Friday, May 30, 2014

TGIF, mostly

5 items:

1.  If I get any more fund-raising calls at this, the very end of the month, I'm gonna call back and sing "Old Mother Hubbard, she went to the cupboard, to get her poor doggie a bone. But when she got there, the cupboard was bare, and so the poor doggie had none."  The thing about politicians is that they are so well paid, they never experience having the money go before the end of the month.

2.  I am gonna have potato pancakes with maple syrup for lunch today.  fingers crossed.  and thanks be to the Little Oscars (small food processors).  peel and chop one potato, add to LO, add 1 raw egg, and spin!!  when it's nice (no big lumps), pour all into hot pan with melted butter and cook till it's crispy brown on the edges and the bubbles in the middle have popped.  Flip it over and cook some more till it nice & brown.    yum!!  put it on your plate, with more butter if you're a hedonist like me,
and a bit of genuine maple syrup.

3.  It's nice and cool today.  have turned off the AC and opened a window in the den, which has a ceiling fan.  so comfy!  Most of my old neighbors do this, too.  Margaret across the street never uses her AC.  Of course, she was born and raised here, and she's used to the heat and humidity. I was born and raised elsewhere, and I simply love being hot rather than cold all the time. 

4.  I am reading a fabulous novel:  THE BLAZING WORLD by Siri Hustvedt.  It's about a woman artist named Harriet (Harry to some) Burden. Ordinarily I am a very speedy reader, but not this book.
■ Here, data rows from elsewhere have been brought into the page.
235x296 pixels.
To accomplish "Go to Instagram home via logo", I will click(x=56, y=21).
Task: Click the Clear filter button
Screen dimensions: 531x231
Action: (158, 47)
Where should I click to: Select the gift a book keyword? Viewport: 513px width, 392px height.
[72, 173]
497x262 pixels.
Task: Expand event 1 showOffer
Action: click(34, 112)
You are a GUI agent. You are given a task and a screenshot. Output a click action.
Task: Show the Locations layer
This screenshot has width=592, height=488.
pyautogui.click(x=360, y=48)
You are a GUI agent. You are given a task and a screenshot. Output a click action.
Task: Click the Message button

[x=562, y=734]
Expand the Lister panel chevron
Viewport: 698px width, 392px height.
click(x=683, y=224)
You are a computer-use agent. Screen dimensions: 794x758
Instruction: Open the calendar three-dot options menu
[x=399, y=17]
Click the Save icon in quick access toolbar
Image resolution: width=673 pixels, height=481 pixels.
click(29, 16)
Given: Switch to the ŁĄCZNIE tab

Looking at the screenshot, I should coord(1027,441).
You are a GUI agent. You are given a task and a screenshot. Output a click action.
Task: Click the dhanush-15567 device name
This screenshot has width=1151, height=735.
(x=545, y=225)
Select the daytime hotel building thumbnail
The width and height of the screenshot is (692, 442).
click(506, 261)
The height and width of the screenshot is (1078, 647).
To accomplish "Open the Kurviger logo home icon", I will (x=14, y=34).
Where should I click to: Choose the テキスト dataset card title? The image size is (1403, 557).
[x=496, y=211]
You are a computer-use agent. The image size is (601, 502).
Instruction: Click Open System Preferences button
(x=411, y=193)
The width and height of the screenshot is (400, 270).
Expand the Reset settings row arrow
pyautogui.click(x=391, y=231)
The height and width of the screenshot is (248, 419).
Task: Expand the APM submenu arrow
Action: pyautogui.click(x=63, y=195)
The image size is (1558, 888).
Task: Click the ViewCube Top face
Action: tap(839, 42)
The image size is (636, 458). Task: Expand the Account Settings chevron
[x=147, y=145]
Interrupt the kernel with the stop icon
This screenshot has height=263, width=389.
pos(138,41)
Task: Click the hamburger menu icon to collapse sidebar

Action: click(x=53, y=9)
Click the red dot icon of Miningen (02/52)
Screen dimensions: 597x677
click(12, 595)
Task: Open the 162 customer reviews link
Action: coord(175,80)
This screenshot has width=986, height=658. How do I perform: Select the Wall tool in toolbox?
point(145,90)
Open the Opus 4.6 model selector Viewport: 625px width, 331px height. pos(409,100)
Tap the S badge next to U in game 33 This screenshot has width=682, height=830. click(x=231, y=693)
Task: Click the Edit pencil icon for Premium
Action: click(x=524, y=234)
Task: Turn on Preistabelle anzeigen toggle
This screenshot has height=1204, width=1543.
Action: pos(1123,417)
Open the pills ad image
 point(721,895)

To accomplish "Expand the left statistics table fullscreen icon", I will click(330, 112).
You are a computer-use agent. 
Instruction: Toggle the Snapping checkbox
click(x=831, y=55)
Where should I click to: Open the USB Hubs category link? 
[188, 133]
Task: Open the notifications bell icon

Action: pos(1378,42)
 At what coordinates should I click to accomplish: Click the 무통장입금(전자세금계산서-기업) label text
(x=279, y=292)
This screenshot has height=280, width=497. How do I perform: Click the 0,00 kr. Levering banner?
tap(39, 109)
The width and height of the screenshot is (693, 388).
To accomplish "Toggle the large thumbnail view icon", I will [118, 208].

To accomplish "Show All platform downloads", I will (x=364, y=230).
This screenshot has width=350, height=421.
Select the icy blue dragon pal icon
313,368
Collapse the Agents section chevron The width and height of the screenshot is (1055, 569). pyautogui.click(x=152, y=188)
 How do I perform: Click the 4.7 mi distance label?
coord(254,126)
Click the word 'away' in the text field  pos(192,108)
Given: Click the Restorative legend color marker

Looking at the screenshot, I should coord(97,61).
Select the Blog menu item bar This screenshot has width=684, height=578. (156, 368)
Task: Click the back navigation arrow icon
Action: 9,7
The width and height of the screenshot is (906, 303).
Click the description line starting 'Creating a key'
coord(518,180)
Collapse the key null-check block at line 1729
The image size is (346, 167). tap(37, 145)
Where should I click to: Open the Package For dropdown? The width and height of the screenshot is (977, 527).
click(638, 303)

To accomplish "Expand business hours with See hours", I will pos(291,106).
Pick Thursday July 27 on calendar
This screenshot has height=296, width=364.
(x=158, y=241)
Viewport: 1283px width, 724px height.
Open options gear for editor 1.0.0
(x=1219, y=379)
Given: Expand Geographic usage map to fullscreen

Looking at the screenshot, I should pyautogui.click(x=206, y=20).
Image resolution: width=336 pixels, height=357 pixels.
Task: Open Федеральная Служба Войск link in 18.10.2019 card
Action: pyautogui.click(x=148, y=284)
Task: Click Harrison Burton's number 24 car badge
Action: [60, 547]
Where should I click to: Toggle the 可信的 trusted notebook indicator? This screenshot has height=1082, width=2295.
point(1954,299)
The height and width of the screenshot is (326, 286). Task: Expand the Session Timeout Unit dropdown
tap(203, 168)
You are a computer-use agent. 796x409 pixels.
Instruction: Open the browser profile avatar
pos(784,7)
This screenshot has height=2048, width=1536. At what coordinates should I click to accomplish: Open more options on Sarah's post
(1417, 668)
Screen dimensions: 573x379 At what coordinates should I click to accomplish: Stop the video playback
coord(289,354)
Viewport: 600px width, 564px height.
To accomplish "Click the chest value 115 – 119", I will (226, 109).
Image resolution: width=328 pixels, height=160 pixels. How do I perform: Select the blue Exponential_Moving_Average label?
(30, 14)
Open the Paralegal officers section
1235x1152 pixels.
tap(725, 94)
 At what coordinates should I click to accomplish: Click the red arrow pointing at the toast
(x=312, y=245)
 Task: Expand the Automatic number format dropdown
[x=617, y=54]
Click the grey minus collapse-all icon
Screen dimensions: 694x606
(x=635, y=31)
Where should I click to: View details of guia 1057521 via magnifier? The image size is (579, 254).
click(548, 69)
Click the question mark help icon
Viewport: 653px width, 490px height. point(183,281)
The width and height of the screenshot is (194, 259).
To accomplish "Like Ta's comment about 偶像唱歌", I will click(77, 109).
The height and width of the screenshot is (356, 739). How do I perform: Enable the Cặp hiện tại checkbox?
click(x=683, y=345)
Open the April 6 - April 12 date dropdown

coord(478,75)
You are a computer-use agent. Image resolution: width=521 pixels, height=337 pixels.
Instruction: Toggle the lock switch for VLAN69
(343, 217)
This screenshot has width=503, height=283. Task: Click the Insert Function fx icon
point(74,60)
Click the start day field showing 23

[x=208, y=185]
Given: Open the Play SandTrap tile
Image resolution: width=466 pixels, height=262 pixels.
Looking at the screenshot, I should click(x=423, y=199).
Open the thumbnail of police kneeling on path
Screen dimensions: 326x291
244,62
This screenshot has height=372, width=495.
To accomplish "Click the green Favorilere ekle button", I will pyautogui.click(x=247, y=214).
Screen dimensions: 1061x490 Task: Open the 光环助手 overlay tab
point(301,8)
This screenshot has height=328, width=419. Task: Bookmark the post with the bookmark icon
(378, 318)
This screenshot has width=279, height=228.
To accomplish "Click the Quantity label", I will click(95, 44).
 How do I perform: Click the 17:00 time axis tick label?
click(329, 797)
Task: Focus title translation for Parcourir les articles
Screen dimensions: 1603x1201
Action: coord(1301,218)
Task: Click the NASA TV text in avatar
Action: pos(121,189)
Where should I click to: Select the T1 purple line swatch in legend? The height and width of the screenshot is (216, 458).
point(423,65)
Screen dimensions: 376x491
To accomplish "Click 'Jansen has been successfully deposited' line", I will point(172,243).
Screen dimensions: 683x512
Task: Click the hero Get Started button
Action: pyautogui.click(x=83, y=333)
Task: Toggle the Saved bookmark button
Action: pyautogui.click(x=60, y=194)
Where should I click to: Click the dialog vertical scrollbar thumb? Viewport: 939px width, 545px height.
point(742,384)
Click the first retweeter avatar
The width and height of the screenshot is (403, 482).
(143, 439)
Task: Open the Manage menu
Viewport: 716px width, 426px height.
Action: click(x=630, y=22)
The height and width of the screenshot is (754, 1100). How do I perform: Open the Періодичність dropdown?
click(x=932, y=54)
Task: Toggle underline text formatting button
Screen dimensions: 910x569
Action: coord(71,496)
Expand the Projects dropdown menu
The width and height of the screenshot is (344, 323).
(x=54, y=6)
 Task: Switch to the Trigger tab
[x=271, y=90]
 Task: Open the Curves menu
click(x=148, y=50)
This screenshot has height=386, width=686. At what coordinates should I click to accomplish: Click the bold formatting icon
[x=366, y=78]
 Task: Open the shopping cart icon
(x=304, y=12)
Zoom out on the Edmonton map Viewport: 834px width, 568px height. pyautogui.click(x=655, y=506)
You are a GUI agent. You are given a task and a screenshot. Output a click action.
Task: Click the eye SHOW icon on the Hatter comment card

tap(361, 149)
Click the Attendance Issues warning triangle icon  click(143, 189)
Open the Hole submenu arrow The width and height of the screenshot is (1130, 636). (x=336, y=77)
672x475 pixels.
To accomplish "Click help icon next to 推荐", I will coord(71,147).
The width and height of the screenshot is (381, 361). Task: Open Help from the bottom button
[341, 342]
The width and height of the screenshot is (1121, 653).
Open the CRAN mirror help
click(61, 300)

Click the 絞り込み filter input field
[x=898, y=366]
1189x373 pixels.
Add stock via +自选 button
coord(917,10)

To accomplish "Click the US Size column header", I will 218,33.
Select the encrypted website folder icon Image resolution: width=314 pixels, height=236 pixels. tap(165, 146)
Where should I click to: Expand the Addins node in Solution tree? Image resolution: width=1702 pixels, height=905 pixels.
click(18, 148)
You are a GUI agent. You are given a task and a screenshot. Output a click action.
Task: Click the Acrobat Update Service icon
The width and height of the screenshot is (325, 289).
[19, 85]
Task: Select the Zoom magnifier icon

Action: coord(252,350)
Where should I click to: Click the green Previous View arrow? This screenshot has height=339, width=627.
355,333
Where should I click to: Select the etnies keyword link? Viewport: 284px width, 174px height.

I'm reading every word, even the footnotes!! Footnotes in a novel??  Oh yes!  This is like no other novel I've ever read.  Glorious!!

5.  My dogwood is blooming, finally--weeks after the American dogwoods have bloomed and lost their petals.  It's some kind of Antipodean dogwood--from New Zealand or Australia??  I love its creamy yellowish-green blossoms.

OOPS.  my dogwood is from the Himalayas or China, and it's called "Cornus capitata" (or "Himalayan strawberry tree, Evergreen dogwood, or Bentham's Cornus").  My tree book says:
 From the Himalayas and China, this evergreen dogwood makes a rounded, low-branched tree of 30 ft (9m) after many years, with dense, grayish green foliage.  In late spring and early summer its canopy is decked with massed flowerheads, each with 4 large bracts of a beautiful soft lemon yellow.  In autumn, it has large, juicy (but tasteless) scarlet compound fruit.